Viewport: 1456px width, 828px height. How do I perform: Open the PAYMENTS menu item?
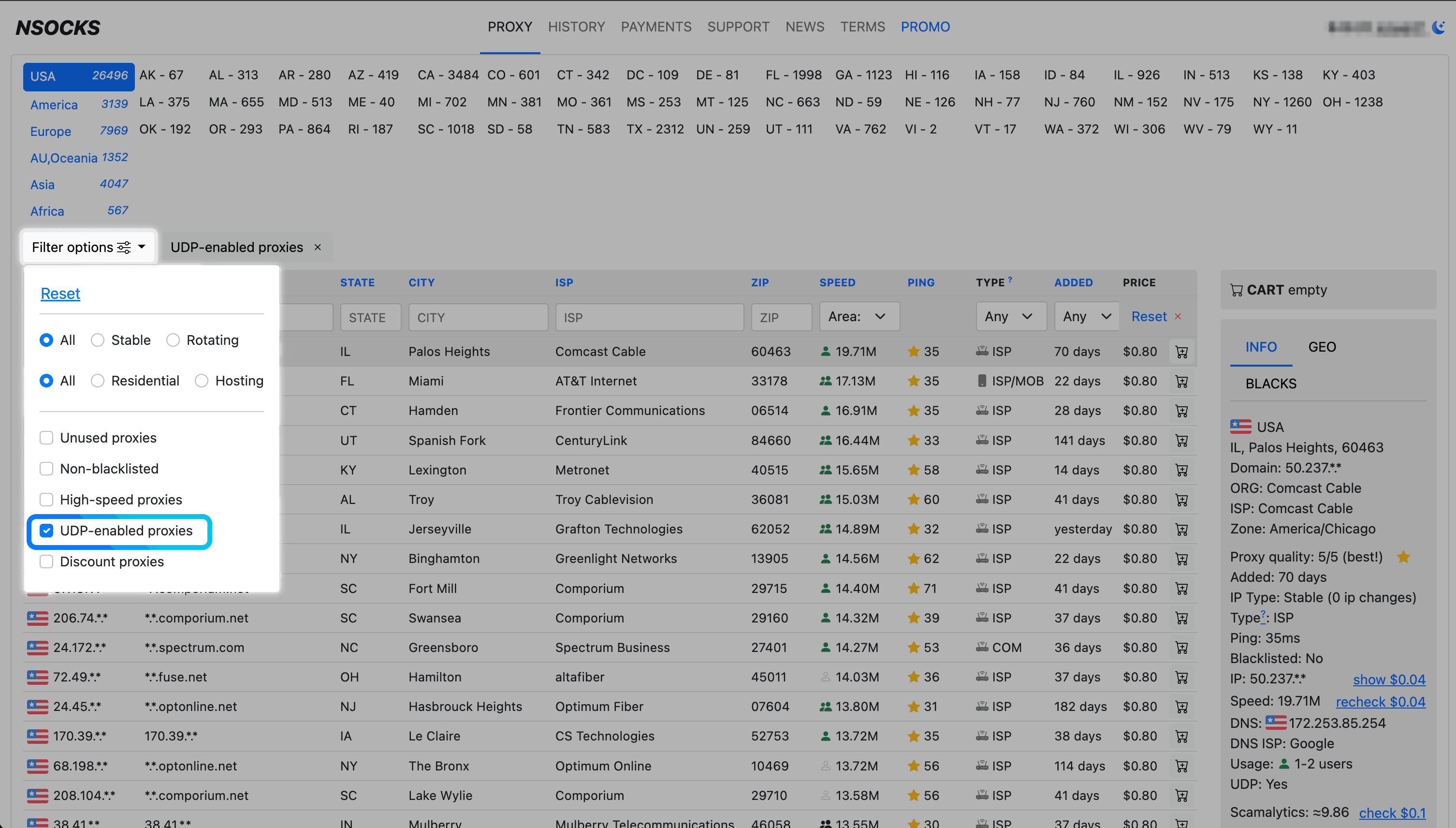(656, 27)
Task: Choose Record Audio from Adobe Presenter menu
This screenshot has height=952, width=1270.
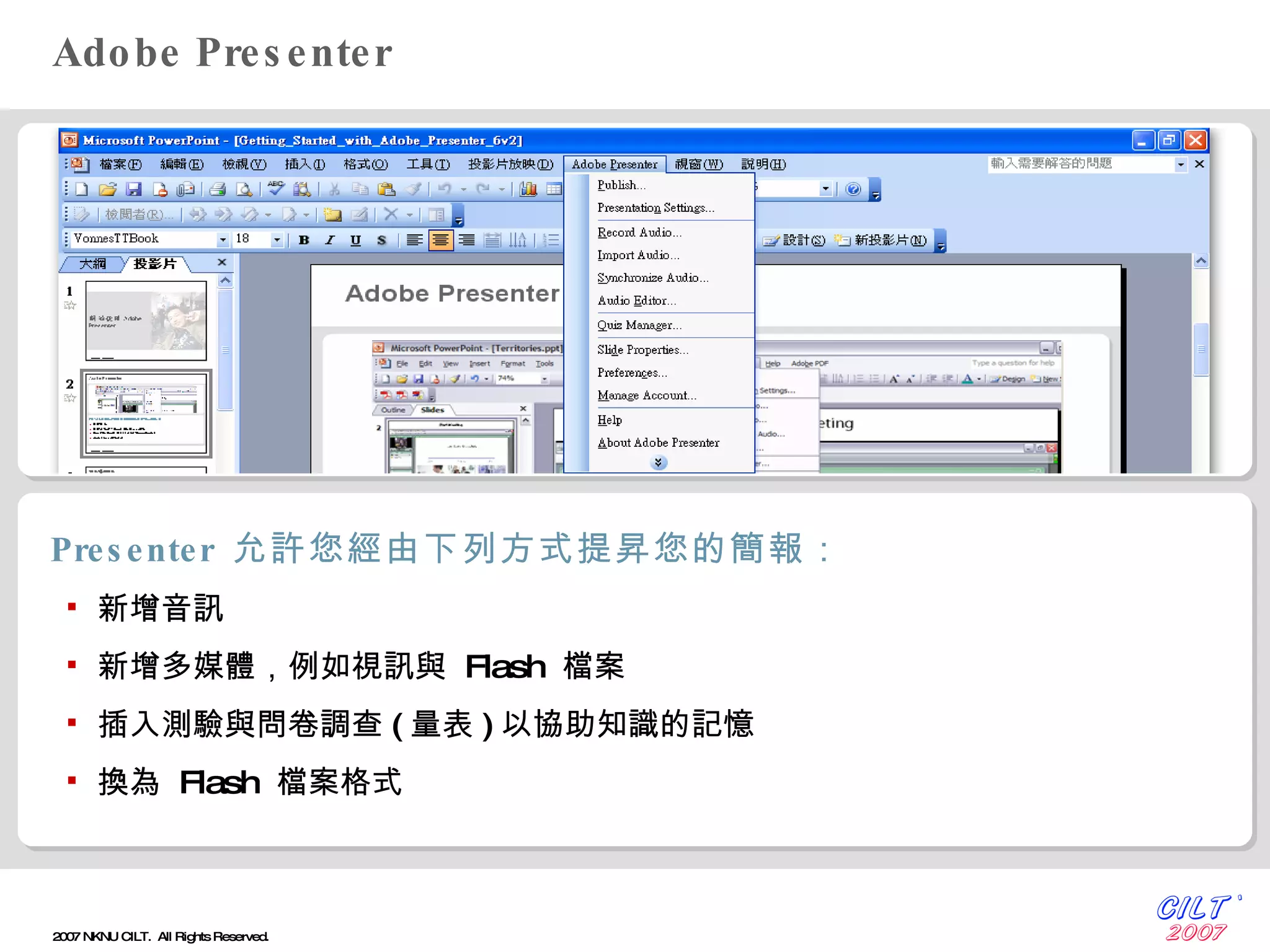Action: (x=639, y=232)
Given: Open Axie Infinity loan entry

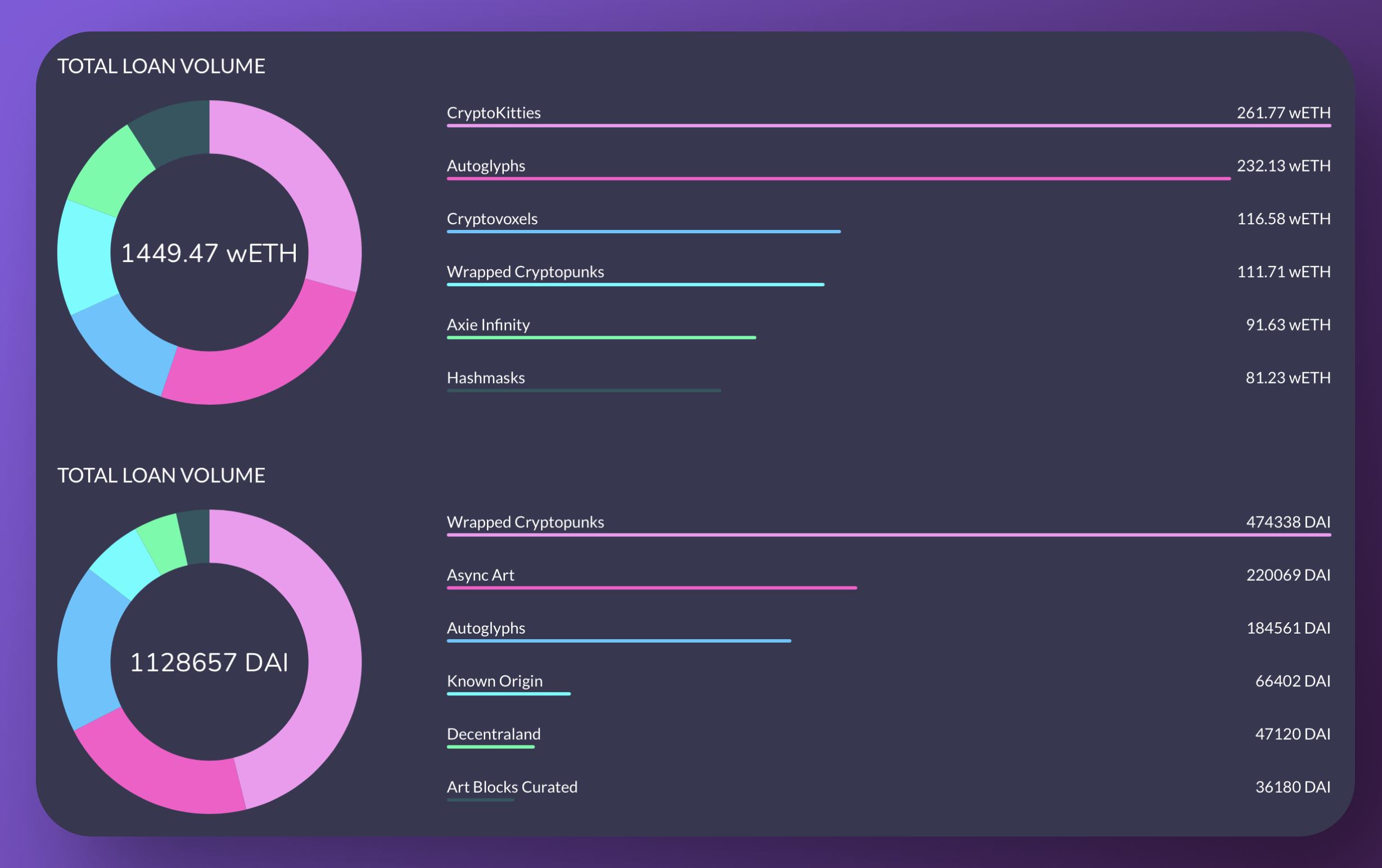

**DIRECTIONS FOR THIS TASK**
The entries above should be reproduced exactly, without their pictures.

**EXERCISE ANSWER**
Viewport: 1456px width, 828px height. How do I perform: Open the PAYMENTS menu item?
(656, 27)
Task: Choose Record Audio from Adobe Presenter menu
This screenshot has height=952, width=1270.
Action: (x=639, y=232)
Given: Open Axie Infinity loan entry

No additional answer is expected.